» **WHAT IS BEING ASKED**: Pull out every line of the items below that contains the string "coordinates". Matching is case-sensitive.

» **GIVEN ENTRIES**:

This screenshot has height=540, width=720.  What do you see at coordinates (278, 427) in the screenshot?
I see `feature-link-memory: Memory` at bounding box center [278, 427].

* * *

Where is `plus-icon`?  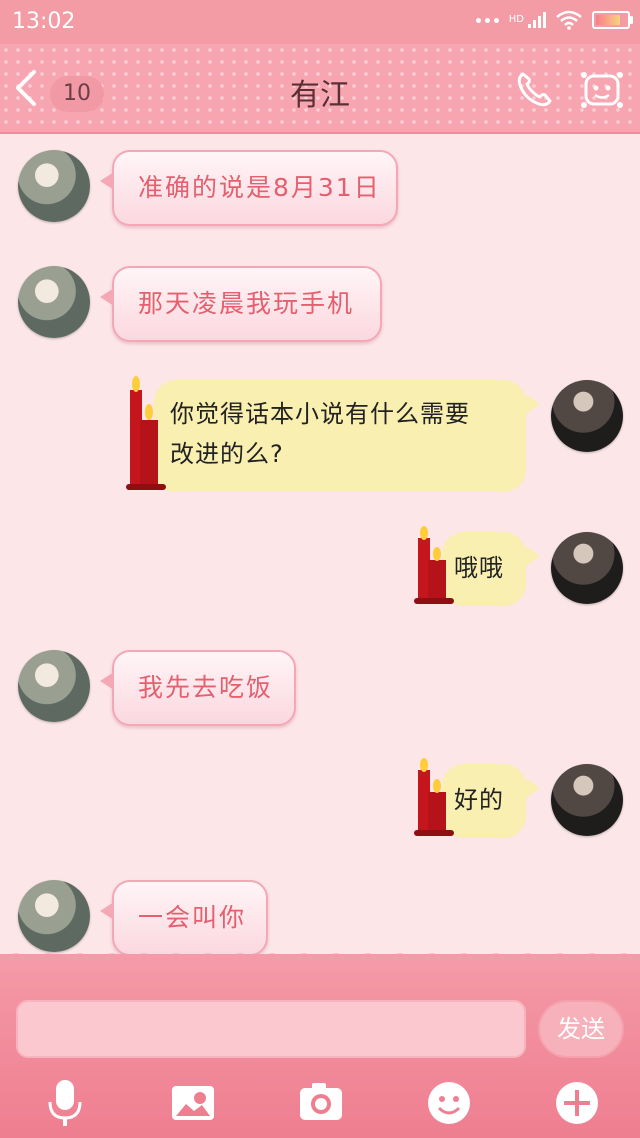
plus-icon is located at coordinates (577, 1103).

...

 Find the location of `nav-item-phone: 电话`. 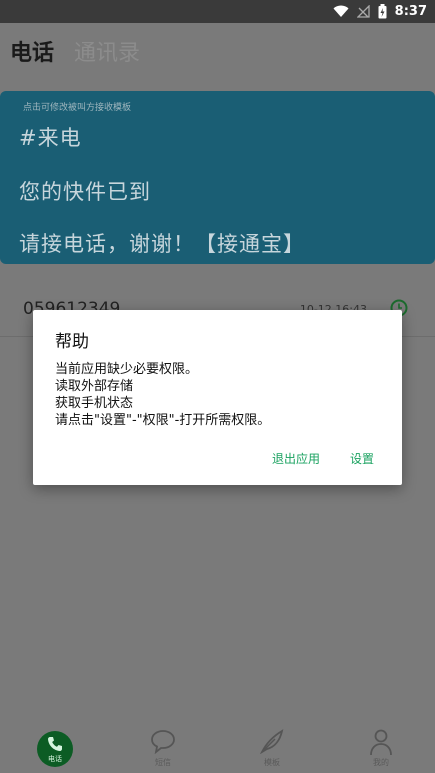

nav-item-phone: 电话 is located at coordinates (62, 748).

» **EXPECTED OUTPUT**:
This screenshot has height=540, width=720.  What do you see at coordinates (278, 427) in the screenshot?
plus-icon is located at coordinates (577, 1103).
nav-item-phone: 电话 is located at coordinates (62, 748).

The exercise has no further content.